Records for this exercise →
= Beginning of Section =
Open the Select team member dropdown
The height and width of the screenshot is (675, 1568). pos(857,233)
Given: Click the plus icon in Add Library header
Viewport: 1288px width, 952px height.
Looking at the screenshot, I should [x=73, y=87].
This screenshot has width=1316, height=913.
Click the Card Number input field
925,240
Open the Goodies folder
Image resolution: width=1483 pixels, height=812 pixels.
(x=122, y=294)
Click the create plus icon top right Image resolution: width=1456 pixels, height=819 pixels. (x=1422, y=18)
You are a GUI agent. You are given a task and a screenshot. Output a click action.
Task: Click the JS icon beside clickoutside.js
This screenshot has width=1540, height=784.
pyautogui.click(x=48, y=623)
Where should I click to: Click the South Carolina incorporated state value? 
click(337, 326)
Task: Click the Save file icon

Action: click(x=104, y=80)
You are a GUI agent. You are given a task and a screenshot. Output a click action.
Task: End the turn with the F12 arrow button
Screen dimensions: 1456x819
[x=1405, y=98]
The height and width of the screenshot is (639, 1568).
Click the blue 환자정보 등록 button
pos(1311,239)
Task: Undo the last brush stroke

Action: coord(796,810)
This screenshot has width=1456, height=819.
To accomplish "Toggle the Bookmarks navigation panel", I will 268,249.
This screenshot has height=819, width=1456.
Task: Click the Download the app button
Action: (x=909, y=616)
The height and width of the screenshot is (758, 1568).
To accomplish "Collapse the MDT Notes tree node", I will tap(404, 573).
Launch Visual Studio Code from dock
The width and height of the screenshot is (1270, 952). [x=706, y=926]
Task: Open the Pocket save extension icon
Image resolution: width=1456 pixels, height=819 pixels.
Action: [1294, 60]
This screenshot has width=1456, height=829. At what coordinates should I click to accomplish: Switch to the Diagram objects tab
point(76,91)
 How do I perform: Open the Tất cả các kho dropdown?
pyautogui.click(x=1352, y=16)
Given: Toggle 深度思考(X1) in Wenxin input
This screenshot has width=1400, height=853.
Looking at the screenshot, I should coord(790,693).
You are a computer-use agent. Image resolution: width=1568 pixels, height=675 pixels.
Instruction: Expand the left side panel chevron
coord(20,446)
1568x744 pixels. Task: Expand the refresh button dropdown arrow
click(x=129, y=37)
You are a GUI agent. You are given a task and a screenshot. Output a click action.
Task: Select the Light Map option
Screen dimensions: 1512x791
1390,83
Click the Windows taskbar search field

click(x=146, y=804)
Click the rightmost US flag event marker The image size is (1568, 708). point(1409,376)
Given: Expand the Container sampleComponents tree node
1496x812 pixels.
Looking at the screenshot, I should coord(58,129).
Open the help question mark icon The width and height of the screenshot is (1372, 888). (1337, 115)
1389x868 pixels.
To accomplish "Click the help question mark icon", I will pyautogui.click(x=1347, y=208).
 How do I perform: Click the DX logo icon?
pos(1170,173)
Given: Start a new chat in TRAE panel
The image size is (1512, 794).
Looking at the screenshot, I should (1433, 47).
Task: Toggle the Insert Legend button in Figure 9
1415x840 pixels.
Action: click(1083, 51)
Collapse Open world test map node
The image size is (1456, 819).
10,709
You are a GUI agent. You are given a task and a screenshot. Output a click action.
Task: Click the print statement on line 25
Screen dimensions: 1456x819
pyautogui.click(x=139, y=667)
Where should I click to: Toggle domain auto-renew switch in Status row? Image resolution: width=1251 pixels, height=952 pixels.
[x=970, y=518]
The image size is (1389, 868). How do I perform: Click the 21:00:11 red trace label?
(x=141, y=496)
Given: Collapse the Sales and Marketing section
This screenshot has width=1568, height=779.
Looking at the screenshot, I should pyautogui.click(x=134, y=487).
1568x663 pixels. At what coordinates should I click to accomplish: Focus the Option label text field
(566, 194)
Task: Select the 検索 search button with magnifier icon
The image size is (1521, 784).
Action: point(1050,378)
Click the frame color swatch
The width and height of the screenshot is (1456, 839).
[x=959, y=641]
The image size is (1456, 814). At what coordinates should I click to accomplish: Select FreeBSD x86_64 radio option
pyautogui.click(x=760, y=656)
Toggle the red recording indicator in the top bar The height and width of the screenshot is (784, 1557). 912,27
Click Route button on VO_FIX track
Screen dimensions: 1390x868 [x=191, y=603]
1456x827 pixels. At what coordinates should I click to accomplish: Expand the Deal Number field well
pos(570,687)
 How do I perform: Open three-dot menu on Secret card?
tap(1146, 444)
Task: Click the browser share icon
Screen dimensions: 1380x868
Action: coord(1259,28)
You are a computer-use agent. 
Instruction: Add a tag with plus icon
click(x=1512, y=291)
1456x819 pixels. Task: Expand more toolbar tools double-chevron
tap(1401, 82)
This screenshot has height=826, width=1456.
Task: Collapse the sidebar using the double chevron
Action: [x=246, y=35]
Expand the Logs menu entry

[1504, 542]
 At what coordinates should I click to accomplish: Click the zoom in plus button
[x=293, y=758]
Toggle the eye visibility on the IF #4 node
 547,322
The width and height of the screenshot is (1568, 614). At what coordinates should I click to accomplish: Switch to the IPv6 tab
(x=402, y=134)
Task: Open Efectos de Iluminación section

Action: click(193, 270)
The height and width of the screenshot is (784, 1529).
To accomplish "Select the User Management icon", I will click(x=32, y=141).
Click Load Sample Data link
= End of Section =
What you should do →
Transcribe the material in full, exactly as it is given.

The answer →
Open the Select team member dropdown
The height and width of the screenshot is (675, 1568). pos(857,233)
Given: Click the plus icon in Add Library header
Viewport: 1288px width, 952px height.
Looking at the screenshot, I should [x=73, y=87].
This screenshot has width=1316, height=913.
Click the Card Number input field
925,240
Open the Goodies folder
Image resolution: width=1483 pixels, height=812 pixels.
(x=122, y=294)
Click the create plus icon top right Image resolution: width=1456 pixels, height=819 pixels. (x=1422, y=18)
You are a GUI agent. You are given a task and a screenshot. Output a click action.
Task: Click the JS icon beside clickoutside.js
This screenshot has width=1540, height=784.
pyautogui.click(x=48, y=623)
Where should I click to: Click the South Carolina incorporated state value? 
click(337, 326)
Task: Click the Save file icon

Action: click(x=104, y=80)
You are a GUI agent. You are given a task and a screenshot. Output a click action.
Task: End the turn with the F12 arrow button
Screen dimensions: 1456x819
[x=1405, y=98]
The height and width of the screenshot is (639, 1568).
Click the blue 환자정보 등록 button
pos(1311,239)
Task: Undo the last brush stroke

Action: coord(796,810)
This screenshot has width=1456, height=819.
To accomplish "Toggle the Bookmarks navigation panel", I will 268,249.
This screenshot has height=819, width=1456.
Task: Click the Download the app button
Action: (x=909, y=616)
The height and width of the screenshot is (758, 1568).
To accomplish "Collapse the MDT Notes tree node", I will tap(404, 573).
Launch Visual Studio Code from dock
The width and height of the screenshot is (1270, 952). [x=706, y=926]
Task: Open the Pocket save extension icon
Image resolution: width=1456 pixels, height=819 pixels.
Action: [1294, 60]
This screenshot has width=1456, height=829. At what coordinates should I click to accomplish: Switch to the Diagram objects tab
point(76,91)
 How do I perform: Open the Tất cả các kho dropdown?
pyautogui.click(x=1352, y=16)
Given: Toggle 深度思考(X1) in Wenxin input
This screenshot has width=1400, height=853.
Looking at the screenshot, I should coord(790,693).
You are a computer-use agent. Image resolution: width=1568 pixels, height=675 pixels.
Instruction: Expand the left side panel chevron
coord(20,446)
1568x744 pixels. Task: Expand the refresh button dropdown arrow
click(x=129, y=37)
You are a GUI agent. You are given a task and a screenshot. Output a click action.
Task: Select the Light Map option
Screen dimensions: 1512x791
1390,83
Click the Windows taskbar search field

click(x=146, y=804)
Click the rightmost US flag event marker The image size is (1568, 708). point(1409,376)
Given: Expand the Container sampleComponents tree node
1496x812 pixels.
Looking at the screenshot, I should coord(58,129).
Open the help question mark icon The width and height of the screenshot is (1372, 888). (1337, 115)
1389x868 pixels.
To accomplish "Click the help question mark icon", I will pyautogui.click(x=1347, y=208).
 How do I perform: Click the DX logo icon?
pos(1170,173)
Given: Start a new chat in TRAE panel
The image size is (1512, 794).
Looking at the screenshot, I should (1433, 47).
Task: Toggle the Insert Legend button in Figure 9
1415x840 pixels.
Action: click(1083, 51)
Collapse Open world test map node
The image size is (1456, 819).
10,709
You are a GUI agent. You are given a task and a screenshot. Output a click action.
Task: Click the print statement on line 25
Screen dimensions: 1456x819
pyautogui.click(x=139, y=667)
Where should I click to: Toggle domain auto-renew switch in Status row? Image resolution: width=1251 pixels, height=952 pixels.
[x=970, y=518]
The image size is (1389, 868). How do I perform: Click the 21:00:11 red trace label?
(x=141, y=496)
Given: Collapse the Sales and Marketing section
This screenshot has width=1568, height=779.
Looking at the screenshot, I should pyautogui.click(x=134, y=487).
1568x663 pixels. At what coordinates should I click to accomplish: Focus the Option label text field
(566, 194)
Task: Select the 検索 search button with magnifier icon
The image size is (1521, 784).
Action: point(1050,378)
Click the frame color swatch
The width and height of the screenshot is (1456, 839).
[x=959, y=641]
The image size is (1456, 814). At what coordinates should I click to accomplish: Select FreeBSD x86_64 radio option
pyautogui.click(x=760, y=656)
Toggle the red recording indicator in the top bar The height and width of the screenshot is (784, 1557). 912,27
Click Route button on VO_FIX track
Screen dimensions: 1390x868 [x=191, y=603]
1456x827 pixels. At what coordinates should I click to accomplish: Expand the Deal Number field well
pos(570,687)
 How do I perform: Open three-dot menu on Secret card?
tap(1146, 444)
Task: Click the browser share icon
Screen dimensions: 1380x868
Action: coord(1259,28)
You are a computer-use agent. 
Instruction: Add a tag with plus icon
click(x=1512, y=291)
1456x819 pixels. Task: Expand more toolbar tools double-chevron
tap(1401, 82)
This screenshot has height=826, width=1456.
Task: Collapse the sidebar using the double chevron
Action: [x=246, y=35]
Expand the Logs menu entry

[1504, 542]
 At what coordinates should I click to accomplish: Click the zoom in plus button
[x=293, y=758]
Toggle the eye visibility on the IF #4 node
 547,322
The width and height of the screenshot is (1568, 614). At what coordinates should I click to accomplish: Switch to the IPv6 tab
(x=402, y=134)
Task: Open Efectos de Iluminación section

Action: click(193, 270)
The height and width of the screenshot is (784, 1529).
To accomplish "Select the User Management icon", I will click(x=32, y=141).
Click Load Sample Data link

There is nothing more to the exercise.